La celeridad con la que el gobierno de Nicolás Maduro le ordenó a la Asamblea Nacional aprobar la Ley de Protección de las Pensiones de Seguridad Social frente al Bloqueo Imperialista generó choque entre representantes de las tres principales organizaciones gremiales que agrupan a los empresarios venezolanos: Fedecámaras, Conindustria y Consecomercio, señala el semanario Exclusivas Económicas.
Por un lado, Fedecámaras sugirió de entrada una alícuota entre 6% y 8% del total de los pagos realizados a los trabajadores por concepto de salario y bonificaciones de carácter no salarial, porcentajes que a criterio de algunos en este gremio “lucen razonables” si se toma en cuenta que el tope es de 15%.
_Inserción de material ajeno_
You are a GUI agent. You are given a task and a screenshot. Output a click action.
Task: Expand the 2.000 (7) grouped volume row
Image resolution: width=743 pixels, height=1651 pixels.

En Consecomercio se consideran elevadas las tasas sobre todo para pequeños y medianos establecimientos; mientras que en Conindustria se intenta mantener un diálogo permanente con la vicepresidenta ejecutiva, Delcy Rodríguez, quien además funge como ministra de Finanzas.
La Ley aprobada intenta resolver los problemas financieros que tiene el gobierno de Maduro para cubrir el déficit que afronta el Seguro Social en el pago de pensiones.